«Grande amarezza». Dalla voce e dalle parole di Rino Giacalone, giornalista trapanese, la delusione traspare da ogni sillaba. Il suo articolo del 2007 dal titolo Quella strana lettera del sindaco di Trapani Girolamo Fazio, pubblicato da Articolo21, gli è costato una condanna per diffamazione e il pagamento di 25mila euro. A stabilirlo il tribunale di Trapani; a far partire la denuncia è stato proprio l’ex sindaco trapanese. Il pezzo riguarda il botta e risposta tra l’allora primo cittadino e il prefetto Fulvio Sodano sulla mancata concessione della cittadinanza onoraria a quest’ultimo, contraddistintosi negli anni passanti nella città nelle questioni legate ai beni sottratti alla mafia (la Calcestruzzi Ericina su tutti). «Con le sue denunce scrive Fazio nel 2007, nelle motivazioni Sodano rischia di passare per uno di quei tanti professionisti dellantimafia, tutti parole e niente fatti». Nel suo articolo a commento, Giacalone risponde: «Fazio ha ripetuto il suo solito esercizio che è quello delle negazione della realtà, ha ribaltato le cose come in queste stesse ore si è scoperto sta facendo il capo mafia latitante Matteo Messina Denaro». Ma è proprio l’accostamento con la primula rossa di Cosa nostra a provocare la reazione di Girolamo Fazio, finita trai banchi del tribunale.

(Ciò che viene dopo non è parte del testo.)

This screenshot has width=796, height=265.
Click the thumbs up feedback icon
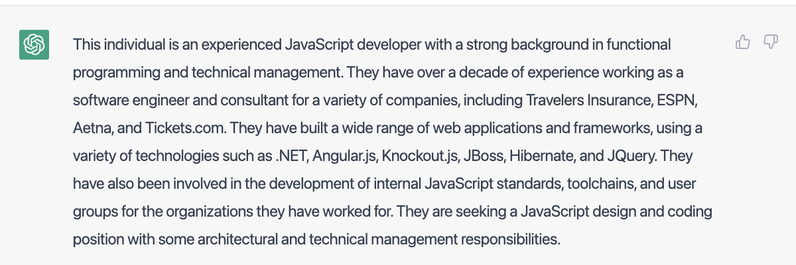click(743, 43)
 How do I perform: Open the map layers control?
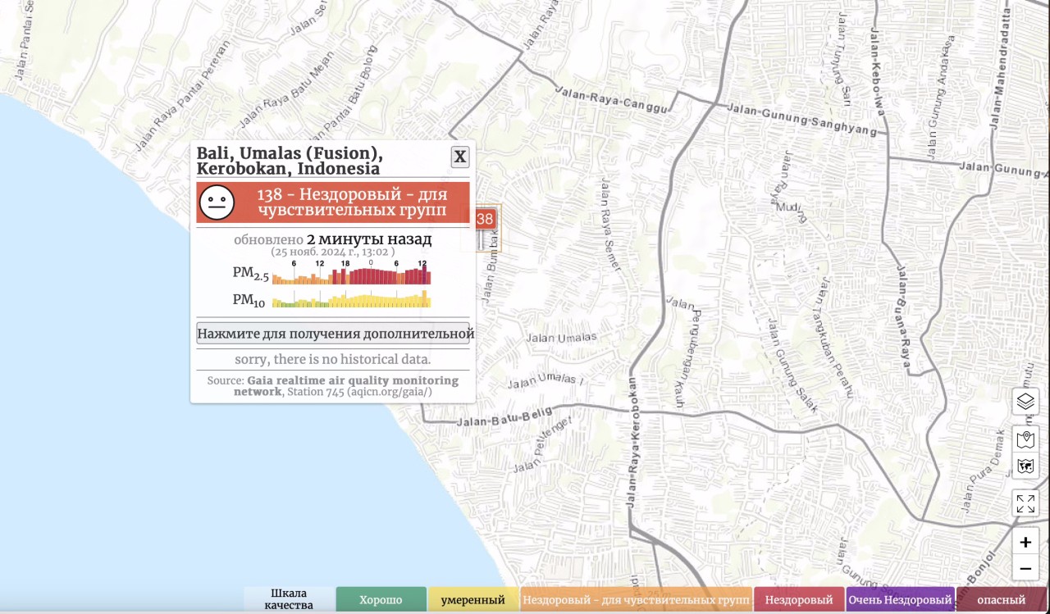(1025, 402)
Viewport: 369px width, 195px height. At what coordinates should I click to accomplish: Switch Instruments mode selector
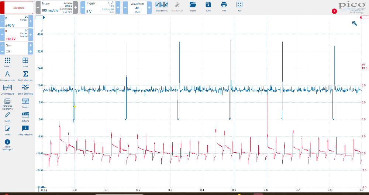pos(162,6)
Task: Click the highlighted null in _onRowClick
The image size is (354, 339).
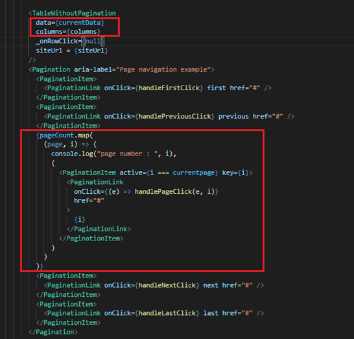Action: click(x=93, y=41)
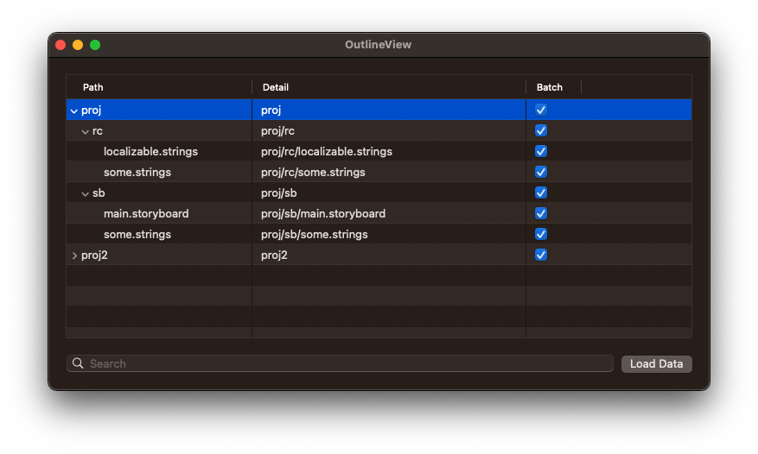This screenshot has height=454, width=758.
Task: Click the yellow minimize window button
Action: [78, 45]

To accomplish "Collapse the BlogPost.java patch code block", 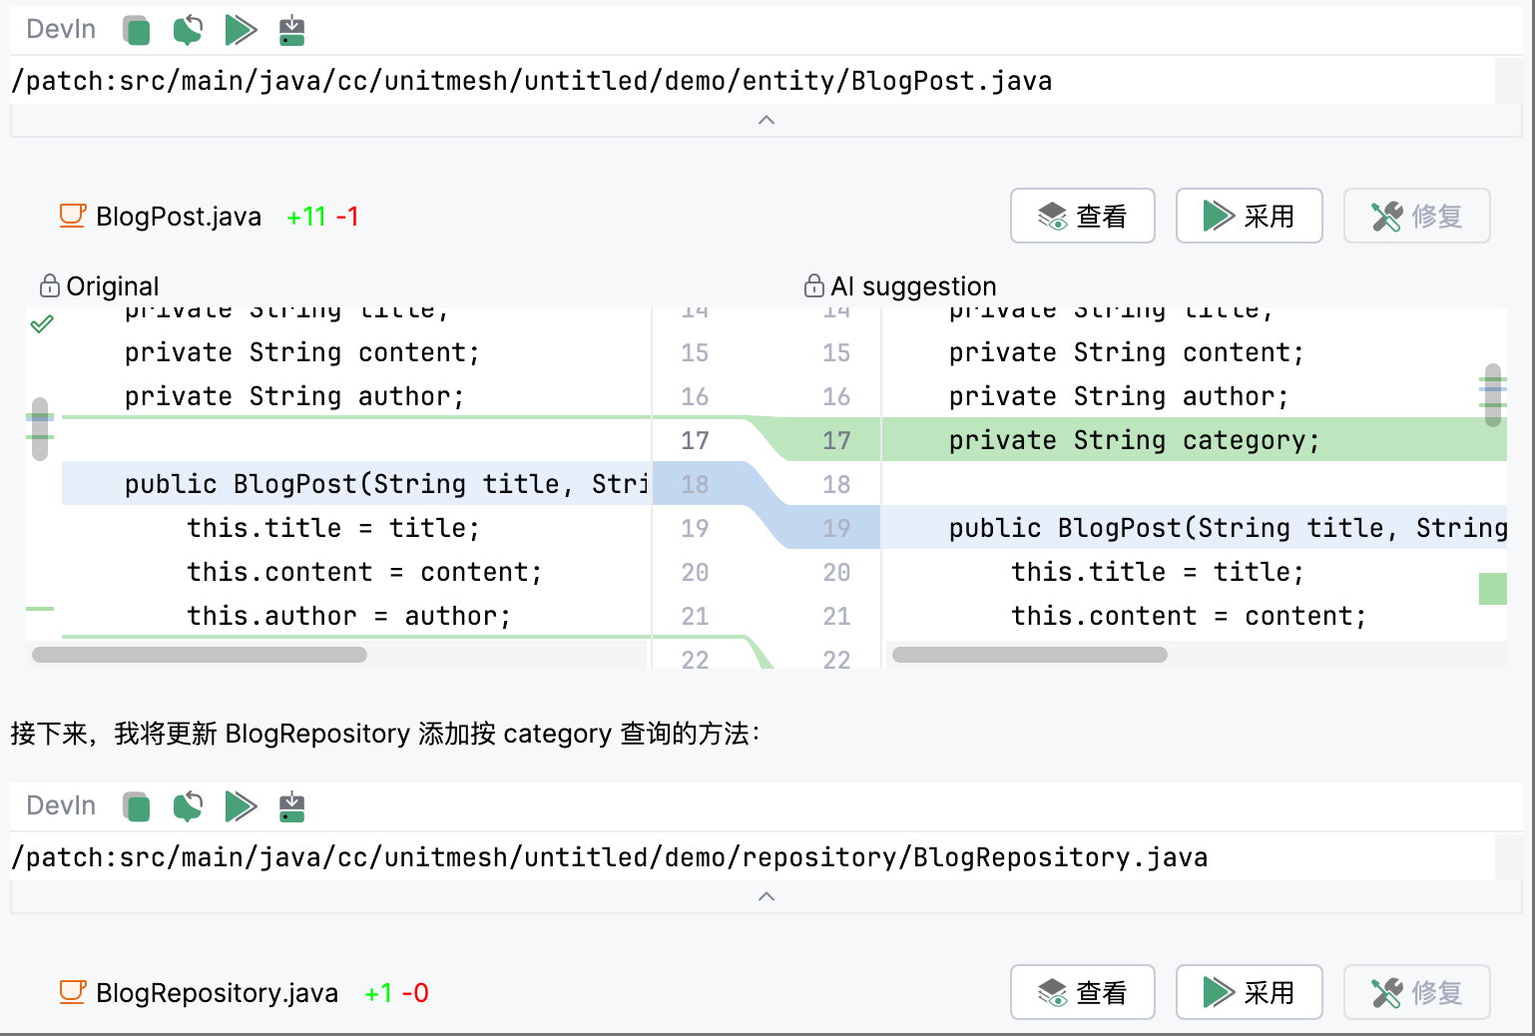I will point(767,120).
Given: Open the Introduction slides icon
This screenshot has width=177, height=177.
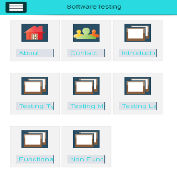Looking at the screenshot, I should pos(138,33).
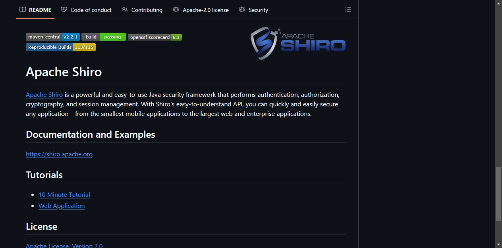Open the openssf scorecard 8.1 badge

(x=155, y=37)
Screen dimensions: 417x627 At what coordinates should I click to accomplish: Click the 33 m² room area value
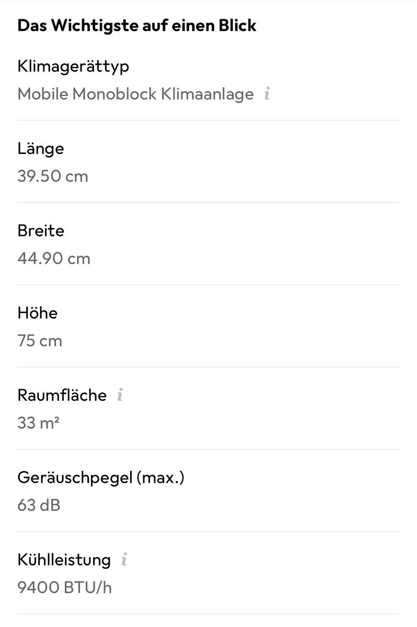tap(38, 423)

«Forse non sono obiettivo – premette il cronista – ma è una sentenza che non sta né in cielo né in terra». La decisione del giudice onorario Giovanni Campisi ha provocato numerose reazioni nel mondo giornalistico – l’Associazione siciliana della stampa si è costituita accanto a Rino Giacalone – e non giornalistico. Ma a pesare, come spesso accade è il silenzio. «O non se n’è parlato, o chi ne ha parlato lo ha fatto quasi come fosse stata una condanna penale», commenta il giornalista. Secondo le accuse, l’ex primo cittadino sarebbe stato penalizzato dall’articolo. Eppure, poco tempo dopo la pubblicazione, Girolamo Fazio viene riconfermato primo cittadino di Trapani e un anno fa è stato eletto all’Assemblea regionale siciliana, spiega Giacalone. «Non vedo il danno morale», afferma ancora incredulo. Anche se a sorprenderlo ulteriormente è l’ulteriore pena inflitta: «A stupirmi, non è stata la condanna a pagare 25mila euro, ma le quattro pubblicazioni della sentenza sul Giornale di Sicilia». Una circostanza che non si è verificata «nemmeno in occasione del maxiprocesso», prosegue il cronista. Che ancora cerca di darsi una spiegazione, il motivo che ha portato ad una decisione così dura. «Sarò stato punito perché ho scritto di getto, ero arrabbiato». Ma si tratta di un articolo del quale non si pente, non ha alcun dubbio: «Il pezzo, forse sistemandolo meglio, lo riscriverei».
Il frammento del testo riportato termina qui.